* The problem: Only lines with the word "agent" belong in the answer; copy them from the records below.

-- Information shown follows --

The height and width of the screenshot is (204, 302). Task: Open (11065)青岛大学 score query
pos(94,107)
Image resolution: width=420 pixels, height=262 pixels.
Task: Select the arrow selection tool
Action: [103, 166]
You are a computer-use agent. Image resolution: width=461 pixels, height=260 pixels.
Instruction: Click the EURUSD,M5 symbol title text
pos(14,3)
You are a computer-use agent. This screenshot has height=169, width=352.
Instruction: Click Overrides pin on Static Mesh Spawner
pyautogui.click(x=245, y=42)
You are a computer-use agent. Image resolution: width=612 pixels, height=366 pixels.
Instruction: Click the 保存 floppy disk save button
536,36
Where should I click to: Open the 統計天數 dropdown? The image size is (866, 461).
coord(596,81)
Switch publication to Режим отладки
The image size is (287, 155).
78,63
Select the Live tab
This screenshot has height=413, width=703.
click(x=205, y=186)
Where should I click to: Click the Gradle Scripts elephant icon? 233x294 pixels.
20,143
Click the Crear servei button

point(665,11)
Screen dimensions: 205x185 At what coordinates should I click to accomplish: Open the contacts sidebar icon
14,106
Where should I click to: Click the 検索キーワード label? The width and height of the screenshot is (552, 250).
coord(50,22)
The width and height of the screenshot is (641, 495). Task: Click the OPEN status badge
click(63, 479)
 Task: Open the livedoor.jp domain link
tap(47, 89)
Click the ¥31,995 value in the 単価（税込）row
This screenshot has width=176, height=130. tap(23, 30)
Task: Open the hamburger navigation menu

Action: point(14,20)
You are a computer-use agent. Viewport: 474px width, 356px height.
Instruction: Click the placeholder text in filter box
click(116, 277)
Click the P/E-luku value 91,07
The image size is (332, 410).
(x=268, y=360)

-- Information shown concluded --

* Problem solution:
You are a computer-use agent. Image resolution: width=461 pixels, height=260 pixels.
You are a computer-use agent. This screenshot has height=169, width=352.
You are a computer-use agent. Image resolution: width=612 pixels, height=366 pixels.
You are a computer-use agent. Viewport: 474px width, 356px height.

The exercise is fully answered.